Pressure to deliver a compelling product at a competitive price point is growing, with customers sitting back (some jumping ship: customer churn hit 16 percent, up from an average of 10 percent) as they await to test the CDP’s capabilities, and learn what it will cost them to use; prices will be announced at launch.
The risk, meanwhile: they’ll lose patience and opt for public cloud offerings.
One positive note for Cloudera meanwhile: the announcement of an enhanced cross-selling partnership with IBM that lets Cloudera’s sales team sell a range of IBM products like Big SQL and IBM sell Cloudera’s enterprise data suite.
Outgoing CEO Tom Reilly (Board Chairman Martin Cole will step into the role on an interim basis) told investors on a conference call: “In our first quarter as a merged company, we experienced headwinds in bookings from existing customers.
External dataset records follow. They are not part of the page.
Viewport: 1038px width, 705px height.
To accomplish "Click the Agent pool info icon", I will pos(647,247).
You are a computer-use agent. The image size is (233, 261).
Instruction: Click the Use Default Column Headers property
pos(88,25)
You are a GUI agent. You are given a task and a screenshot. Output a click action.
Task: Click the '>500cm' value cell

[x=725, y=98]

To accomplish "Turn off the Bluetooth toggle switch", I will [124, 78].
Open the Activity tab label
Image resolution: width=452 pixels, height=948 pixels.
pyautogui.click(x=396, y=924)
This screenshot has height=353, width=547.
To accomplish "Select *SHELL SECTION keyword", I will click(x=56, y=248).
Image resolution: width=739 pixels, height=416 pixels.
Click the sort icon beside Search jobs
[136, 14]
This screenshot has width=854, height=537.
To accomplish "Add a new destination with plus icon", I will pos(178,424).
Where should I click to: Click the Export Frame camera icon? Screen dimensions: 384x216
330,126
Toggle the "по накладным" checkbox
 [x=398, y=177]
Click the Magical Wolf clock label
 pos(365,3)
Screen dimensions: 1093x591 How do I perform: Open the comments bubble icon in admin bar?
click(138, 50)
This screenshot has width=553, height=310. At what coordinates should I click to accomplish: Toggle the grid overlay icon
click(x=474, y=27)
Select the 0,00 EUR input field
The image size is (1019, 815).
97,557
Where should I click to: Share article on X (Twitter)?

The announcement of our merger in October 2018 created uncertainty, particularly regarding the combined company roadmap, which we rolled out in March of this year.”
“During this period of uncertainty, we saw increased competition from the public cloud vendors…”
Total revenue for the first quarter was $187.5 million (well off analyst expectation consensus of $203 million) and subscription revenue was $154.8 million.
See also: Q&A: Cloudera’s Fight Back Begins in 3, 2, 1…
Arun Murthy, Chief Product Officer, said the company remains “laser focussed” on delivery of CDP to customers “this summer” in the public cloud as a hybrid SaaS offering and “later this year” as a private cloud offering. Pressed by investors for a specific launch date, he declined to provide one but said the company was on track to deliver as scheduled.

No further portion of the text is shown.